Pattern and Rate of Cognitive Decline in Cerebral Small Vessel Disease: A Prospective Study.

OBJECTIVES: Cognitive impairment, predominantly affecting processing speed and executive function, is an important consequence of cerebral small vessel disease (SVD). To date, few longitudinal studies of cognition in SVD have been conducted. We determined the pattern and rate of cognitive decline in SVD and used the results to determine sample size calculations for clinical trials of interventions reducing cognitive decline. METHODS: 121 patients with MRI confirmed lacunar stroke and leukoaraiosis were enrolled into the prospective St George's Cognition And Neuroimaging in Stroke (SCANS) study.
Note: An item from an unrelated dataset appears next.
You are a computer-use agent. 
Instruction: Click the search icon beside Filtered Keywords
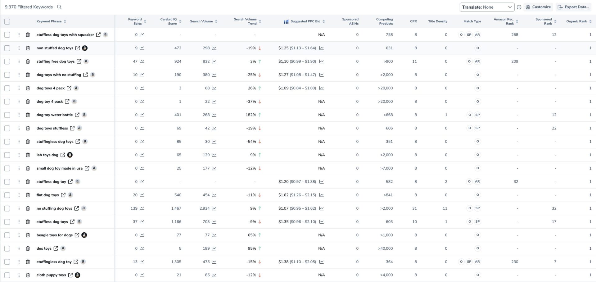[x=59, y=7]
Patients attended one baseline and three annual cognitive assessments providing 36 month follow-up data. Neuropsychological assessment comprised a battery of tests assessing working memory, long-term (episodic) memory, processing speed and executive function. We calculated annualized change in cognition for the 98 patients who completed at least two time-points. RESULTS: Task performance was heterogeneous, but significant cognitive decline was found for the executive function index (p<0.007). Working memory and processing speed decreased numerically, but not significantly. The executive function composite score would require the smallest samples sizes for a treatment trial with an aim of halting decline, but this would still require over 2,000 patients per arm to detect a 30% difference with power of 0.8 over a three year follow-up. CONCLUSIONS: The pattern of cognitive decline seen in SVD over three years is consistent with the pattern of impairments at baseline. Rates of decline were slow and sample sizes would need to be large for clinical trials aimed at halting decline beyond initial diagnosis using cognitive scores as an outcome measure. This emphasizes the importance of more sensitive surrogate markers in this disease.